Saved data entries
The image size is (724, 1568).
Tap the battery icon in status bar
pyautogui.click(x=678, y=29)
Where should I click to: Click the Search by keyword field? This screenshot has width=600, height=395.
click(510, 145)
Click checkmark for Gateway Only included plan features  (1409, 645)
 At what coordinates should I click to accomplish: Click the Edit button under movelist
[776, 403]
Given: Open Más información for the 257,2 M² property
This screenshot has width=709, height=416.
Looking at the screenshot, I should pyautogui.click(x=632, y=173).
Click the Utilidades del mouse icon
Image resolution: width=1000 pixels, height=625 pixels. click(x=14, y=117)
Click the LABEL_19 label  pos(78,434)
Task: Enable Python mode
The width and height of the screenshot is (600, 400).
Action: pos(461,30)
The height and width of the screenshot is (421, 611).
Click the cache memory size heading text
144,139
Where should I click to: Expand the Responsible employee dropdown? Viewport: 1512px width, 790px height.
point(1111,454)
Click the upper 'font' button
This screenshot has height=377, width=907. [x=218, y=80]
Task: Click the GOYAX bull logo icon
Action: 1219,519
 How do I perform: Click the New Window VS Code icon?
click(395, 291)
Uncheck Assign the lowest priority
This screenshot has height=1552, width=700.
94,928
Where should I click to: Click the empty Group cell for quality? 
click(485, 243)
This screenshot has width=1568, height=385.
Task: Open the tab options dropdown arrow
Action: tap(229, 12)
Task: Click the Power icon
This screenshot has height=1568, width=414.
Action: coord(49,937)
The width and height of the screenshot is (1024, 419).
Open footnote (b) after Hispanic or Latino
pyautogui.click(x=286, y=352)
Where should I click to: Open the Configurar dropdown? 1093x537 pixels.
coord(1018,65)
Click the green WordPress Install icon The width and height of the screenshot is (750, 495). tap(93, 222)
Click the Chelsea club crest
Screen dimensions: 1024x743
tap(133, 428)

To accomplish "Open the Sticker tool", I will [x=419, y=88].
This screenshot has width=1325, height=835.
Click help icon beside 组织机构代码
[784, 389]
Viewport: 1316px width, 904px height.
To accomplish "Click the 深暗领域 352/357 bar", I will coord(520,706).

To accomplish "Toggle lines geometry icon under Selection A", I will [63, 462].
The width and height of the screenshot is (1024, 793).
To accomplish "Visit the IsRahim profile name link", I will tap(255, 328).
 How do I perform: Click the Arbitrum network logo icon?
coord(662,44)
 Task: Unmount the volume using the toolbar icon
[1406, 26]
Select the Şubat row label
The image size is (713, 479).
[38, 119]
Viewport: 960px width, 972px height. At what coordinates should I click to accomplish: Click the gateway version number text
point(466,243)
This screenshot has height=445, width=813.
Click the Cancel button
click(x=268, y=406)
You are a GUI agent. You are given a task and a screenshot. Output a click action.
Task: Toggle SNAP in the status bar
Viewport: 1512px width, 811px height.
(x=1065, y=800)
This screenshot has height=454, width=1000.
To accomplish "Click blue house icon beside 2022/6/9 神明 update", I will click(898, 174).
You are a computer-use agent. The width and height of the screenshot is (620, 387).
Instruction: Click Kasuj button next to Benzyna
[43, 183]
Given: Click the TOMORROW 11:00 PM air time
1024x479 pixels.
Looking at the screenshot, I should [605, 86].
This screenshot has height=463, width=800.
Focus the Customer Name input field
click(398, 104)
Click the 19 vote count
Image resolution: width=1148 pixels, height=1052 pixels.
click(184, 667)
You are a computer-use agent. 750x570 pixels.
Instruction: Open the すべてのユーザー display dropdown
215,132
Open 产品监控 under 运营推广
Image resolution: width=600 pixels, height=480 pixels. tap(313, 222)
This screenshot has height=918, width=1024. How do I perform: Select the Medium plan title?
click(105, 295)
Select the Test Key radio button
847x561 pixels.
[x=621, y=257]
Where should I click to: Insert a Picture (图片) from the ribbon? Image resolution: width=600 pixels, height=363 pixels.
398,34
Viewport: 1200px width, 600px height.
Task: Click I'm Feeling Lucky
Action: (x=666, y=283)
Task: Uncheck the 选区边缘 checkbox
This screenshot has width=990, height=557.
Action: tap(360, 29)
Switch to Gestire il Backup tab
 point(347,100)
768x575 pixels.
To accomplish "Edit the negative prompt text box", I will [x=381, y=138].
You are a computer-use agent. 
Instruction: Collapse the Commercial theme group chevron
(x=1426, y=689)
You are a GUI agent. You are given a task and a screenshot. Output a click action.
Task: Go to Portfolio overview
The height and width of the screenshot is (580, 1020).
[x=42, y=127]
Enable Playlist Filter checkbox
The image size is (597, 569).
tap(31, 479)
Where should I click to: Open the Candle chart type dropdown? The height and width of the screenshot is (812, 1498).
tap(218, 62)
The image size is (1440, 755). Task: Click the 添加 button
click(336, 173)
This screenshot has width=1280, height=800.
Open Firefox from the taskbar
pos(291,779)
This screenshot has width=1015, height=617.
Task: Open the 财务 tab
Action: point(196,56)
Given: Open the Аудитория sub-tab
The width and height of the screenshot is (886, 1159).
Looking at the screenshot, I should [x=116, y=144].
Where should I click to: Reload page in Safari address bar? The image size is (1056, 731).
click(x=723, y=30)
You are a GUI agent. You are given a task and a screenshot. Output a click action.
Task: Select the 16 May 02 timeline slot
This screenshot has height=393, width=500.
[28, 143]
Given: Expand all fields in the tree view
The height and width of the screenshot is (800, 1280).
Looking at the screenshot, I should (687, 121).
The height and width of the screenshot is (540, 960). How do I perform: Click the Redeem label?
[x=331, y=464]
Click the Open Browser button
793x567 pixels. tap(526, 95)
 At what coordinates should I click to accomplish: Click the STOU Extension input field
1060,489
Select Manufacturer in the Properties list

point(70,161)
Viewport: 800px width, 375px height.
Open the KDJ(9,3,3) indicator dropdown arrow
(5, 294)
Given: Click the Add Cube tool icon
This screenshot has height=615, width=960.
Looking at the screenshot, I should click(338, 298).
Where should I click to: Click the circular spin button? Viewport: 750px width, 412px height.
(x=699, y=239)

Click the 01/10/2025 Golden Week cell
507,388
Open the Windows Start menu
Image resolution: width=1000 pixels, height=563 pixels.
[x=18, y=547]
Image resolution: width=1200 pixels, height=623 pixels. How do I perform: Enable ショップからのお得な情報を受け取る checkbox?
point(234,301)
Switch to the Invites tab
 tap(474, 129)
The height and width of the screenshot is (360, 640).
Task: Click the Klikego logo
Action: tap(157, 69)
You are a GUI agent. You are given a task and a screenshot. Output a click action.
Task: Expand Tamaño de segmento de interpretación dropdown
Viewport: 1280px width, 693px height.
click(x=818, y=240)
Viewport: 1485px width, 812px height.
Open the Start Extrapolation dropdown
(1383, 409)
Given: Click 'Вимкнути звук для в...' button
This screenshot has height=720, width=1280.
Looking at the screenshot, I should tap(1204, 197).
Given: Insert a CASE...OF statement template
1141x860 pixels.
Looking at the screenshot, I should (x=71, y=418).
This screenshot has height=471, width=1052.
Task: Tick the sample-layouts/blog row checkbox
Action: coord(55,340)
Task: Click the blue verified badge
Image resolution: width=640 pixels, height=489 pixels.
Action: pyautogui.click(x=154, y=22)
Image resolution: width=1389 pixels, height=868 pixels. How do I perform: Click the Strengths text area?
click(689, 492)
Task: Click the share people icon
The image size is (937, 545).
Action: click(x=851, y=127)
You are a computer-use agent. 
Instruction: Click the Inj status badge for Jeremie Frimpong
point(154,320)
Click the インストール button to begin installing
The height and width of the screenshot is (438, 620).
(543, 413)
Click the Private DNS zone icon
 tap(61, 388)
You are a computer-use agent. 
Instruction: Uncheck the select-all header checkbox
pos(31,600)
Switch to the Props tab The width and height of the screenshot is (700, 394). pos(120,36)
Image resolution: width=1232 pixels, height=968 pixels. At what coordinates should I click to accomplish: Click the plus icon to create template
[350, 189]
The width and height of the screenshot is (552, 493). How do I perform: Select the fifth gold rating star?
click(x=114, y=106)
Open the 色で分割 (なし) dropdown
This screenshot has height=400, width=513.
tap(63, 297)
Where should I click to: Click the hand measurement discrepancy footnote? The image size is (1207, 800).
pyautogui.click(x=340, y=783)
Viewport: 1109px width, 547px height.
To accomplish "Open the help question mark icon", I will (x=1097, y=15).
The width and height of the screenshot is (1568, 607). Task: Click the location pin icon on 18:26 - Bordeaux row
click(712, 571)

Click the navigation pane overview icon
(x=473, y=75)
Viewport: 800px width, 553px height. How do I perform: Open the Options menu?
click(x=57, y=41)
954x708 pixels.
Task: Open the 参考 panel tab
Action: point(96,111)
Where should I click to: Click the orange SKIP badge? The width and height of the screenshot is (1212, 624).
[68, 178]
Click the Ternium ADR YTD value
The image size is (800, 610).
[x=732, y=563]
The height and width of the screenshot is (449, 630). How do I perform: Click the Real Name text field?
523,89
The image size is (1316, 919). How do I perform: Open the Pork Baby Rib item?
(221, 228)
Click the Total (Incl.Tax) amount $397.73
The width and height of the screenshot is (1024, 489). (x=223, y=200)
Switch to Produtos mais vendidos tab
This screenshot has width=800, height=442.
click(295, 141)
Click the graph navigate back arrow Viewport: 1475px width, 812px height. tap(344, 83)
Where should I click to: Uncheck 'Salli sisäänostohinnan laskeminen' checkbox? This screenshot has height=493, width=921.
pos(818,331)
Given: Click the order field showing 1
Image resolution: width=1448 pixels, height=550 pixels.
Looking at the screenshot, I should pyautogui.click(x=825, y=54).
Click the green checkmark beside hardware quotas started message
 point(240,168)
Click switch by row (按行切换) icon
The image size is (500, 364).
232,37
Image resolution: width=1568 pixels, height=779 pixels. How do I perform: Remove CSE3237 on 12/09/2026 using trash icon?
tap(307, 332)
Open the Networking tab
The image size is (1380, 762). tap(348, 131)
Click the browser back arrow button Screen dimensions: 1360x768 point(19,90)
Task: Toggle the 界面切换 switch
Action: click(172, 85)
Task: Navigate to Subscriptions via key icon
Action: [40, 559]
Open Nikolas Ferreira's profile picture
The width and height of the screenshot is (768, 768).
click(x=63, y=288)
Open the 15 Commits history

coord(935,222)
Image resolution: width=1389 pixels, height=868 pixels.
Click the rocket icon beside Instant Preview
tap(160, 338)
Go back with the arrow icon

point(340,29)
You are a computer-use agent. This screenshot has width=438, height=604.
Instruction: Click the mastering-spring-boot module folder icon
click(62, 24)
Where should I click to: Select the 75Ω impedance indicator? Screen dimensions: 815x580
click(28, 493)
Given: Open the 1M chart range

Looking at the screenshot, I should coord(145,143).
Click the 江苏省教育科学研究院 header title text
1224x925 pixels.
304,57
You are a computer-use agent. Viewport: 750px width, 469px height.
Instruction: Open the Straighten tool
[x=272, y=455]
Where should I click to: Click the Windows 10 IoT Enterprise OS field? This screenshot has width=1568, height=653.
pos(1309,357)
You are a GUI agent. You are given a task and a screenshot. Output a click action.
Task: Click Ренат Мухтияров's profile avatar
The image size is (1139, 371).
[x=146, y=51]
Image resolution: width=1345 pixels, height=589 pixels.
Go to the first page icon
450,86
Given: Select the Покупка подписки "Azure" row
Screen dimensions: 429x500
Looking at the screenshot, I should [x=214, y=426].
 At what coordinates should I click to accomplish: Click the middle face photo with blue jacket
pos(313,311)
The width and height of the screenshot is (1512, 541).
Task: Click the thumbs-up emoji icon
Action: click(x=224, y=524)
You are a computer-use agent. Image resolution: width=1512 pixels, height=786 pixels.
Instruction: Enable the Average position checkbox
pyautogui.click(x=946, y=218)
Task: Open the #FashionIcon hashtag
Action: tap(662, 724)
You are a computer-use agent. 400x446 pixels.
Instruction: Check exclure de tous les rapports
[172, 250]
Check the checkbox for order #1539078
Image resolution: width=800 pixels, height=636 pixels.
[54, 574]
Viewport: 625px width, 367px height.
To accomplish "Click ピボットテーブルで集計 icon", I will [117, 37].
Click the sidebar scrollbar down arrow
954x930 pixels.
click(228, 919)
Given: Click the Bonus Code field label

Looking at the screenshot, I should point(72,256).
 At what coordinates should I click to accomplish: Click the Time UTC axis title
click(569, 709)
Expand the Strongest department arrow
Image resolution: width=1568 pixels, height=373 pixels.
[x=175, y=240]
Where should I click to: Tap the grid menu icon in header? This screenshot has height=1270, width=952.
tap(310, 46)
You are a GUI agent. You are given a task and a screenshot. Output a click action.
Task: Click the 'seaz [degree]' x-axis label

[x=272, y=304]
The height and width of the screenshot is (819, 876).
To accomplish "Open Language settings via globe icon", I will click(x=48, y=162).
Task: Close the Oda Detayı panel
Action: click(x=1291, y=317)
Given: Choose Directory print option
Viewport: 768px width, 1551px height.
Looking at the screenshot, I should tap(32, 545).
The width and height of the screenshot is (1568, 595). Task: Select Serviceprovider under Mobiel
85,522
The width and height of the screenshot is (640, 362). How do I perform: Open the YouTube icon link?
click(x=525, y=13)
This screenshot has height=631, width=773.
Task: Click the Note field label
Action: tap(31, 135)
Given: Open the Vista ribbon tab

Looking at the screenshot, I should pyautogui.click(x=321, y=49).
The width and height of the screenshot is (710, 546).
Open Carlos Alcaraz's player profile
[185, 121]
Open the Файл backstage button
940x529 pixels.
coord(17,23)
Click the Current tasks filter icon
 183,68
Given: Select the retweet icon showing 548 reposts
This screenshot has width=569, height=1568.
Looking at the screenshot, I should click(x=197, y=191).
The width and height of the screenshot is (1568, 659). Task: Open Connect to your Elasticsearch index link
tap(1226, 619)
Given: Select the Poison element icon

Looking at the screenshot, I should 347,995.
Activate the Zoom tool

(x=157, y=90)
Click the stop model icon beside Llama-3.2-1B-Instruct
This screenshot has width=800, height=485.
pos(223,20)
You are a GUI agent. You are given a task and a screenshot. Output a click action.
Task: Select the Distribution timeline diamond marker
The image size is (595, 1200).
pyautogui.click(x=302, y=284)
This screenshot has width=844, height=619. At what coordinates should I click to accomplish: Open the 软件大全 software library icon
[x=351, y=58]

> [PROBLEM DETAILS]: In the data above, repeat exactly each line from the first through the line that contains "Click checkmark for", and give nothing else.

> [ANSWER FOR THIS EXERCISE]:
The image size is (724, 1568).
Tap the battery icon in status bar
pyautogui.click(x=678, y=29)
Where should I click to: Click the Search by keyword field? This screenshot has width=600, height=395.
click(510, 145)
Click checkmark for Gateway Only included plan features  (1409, 645)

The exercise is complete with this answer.